O blogue “Cura pela Natureza” tem o selo R7 da Record e mais de 3,5 milhões de seguidores no Facebook. Deve ser bom então. Mas não é. As postagens são sensacionalistas, iscas para cliques, e com pouca (ou nenhuma) evidência científica para apoiar o que afirmam. Essa postagem do ano passado, por exemplo, não tem sequer uma informação confiável. Ela diz que o consumo de leite causa câncer de mama. Vou mostrar para vocês que não há nenhuma evidência disso, e espero abrir seus olhos para esse tipo de publicação.

No começo do texto, se diz que uma tal Patricia Moorman publicou um trabalho científico apresentando algumas hipóteses sobre como leite e câncer estão relacionados. Patricia Moorman existe? Sim, ela é pesquisadora na Universidade de Duke, nos Estados Unidos, e trabalha com epidemiologia de câncer de mama. Esse trabalho científico foi publicado? Sim, em 2004, na revista American Journal of Clinical Nutrition. O que ele diz sobre a relação leite e câncer de mama? No primeiro parágrafo do texto, Dra. Moorman diz claramente que não existe relação comprovada entre o consumo de leite e a incidência de câncer de mama (MOORMAN; TERRY, 2004). Ou seja, pegaram um trabalho científico e escolheram explicar só a parte que era interessante para o ponto de vista da postagem, uma postura bem pouco imparcial, logo bem pouco científica.

Depois, temos um vídeo do Dr. Lair Ribeiro (de novo?!?) dizendo que, se a Universidade de Harvard, nos Estados Unidos, cortou o consumo de leite da sua recomendação alimentar, é claro que todo mundo deveria parar de beber leite e de comer queijo. Faria sentido, se fosse verdade. Embora existam várias notícias pelo Google dizendo que Harvard cortou o leite, o site da Universidade não confirma essa informação. O cardápio mais recente limita o consumo de leite e laticínios a uma ou duas porções por dia, o que é bem diferente de proibir. Poucas pessoas tomam mais de dois copos de leite por dia.
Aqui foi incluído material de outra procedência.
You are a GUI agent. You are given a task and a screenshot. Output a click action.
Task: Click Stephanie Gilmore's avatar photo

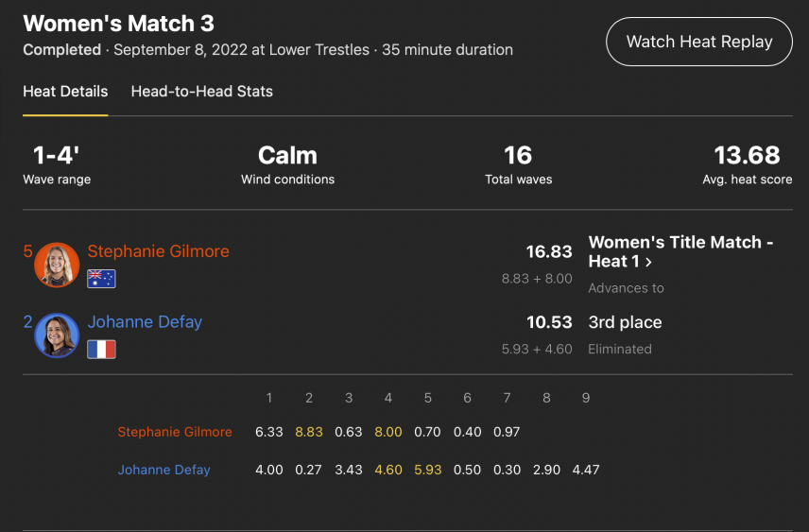click(57, 265)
Por fim, a postagem fala da história de vida da Dra. Jane Plant. Plant teve câncer de mama repetidas vezes e se tratou com quimioterapia e radioterapia, e numa viagem à China, investigou os hábitos orientais, porque a incidência de câncer de mama lá é menor (vou chegar nesse ponto mais abaixo). Chegou à conclusão de que o problema era o leite (?) e que a intolerância a lactose é uma forma da natureza nos avisar (??) que não devemos beber leite (???) (eu já escrevi sobre leite e a origem da tolerância à lactose aqui). Seu relato é de que depois que cortou da dieta o leite e os laticínios, o tumor começou a diminuir de tamanho. Plant então escreveu um livro (Your life in your hands, ou “Sua vida em suas mãos”, em tradução livre) contando sua descoberta. (Eu comprei o livro, que não tem tradução para o português; prometo escrever sobre ele em breve.) A história termina triste: Plant faleceu vítima de complicações do câncer em Março de 2016 (embora isso não esteja na postagem que é de Junho de 2016).

Essa história tem vários problemas para ser usada como prova de que o leite causa ou estimula o desenvolvimento do câncer de mama. Primeiro, e mais grave de todos, ela se baseia em um relato, o que é chamado de evidência anedótica. Ou seja, um caso contado com base em uma experiência individual. O caso de uma pessoa vítima de uma abdução extraterrestre, cuja única testemunha é ela mesmo, é uma evidência anedótica de que extraterrestres existem. Confiável? Uma evidência anedótica não pode ser posta a prova: não poderíamos dividir Jane em duas e cortar o leite só de uma, para depois comparar os tumores. Pode ter sido tudo por um simples acaso: talvez o tumor diminuísse com ou sem leite (como tinha acontecido com os quatro anteriores). Outro problema com a evidência anedótica é que ela é sempre positiva; Jane não ia ter escrito um livro para dizer que cortar o leite da dieta não funcionou. Várias pessoas devem ter mudado a alimentação, nada aconteceu, e elas não pararam para fazer um textão no Facebook dizendo que não funcionou. Ninguém gosta de coisas que não funcionam.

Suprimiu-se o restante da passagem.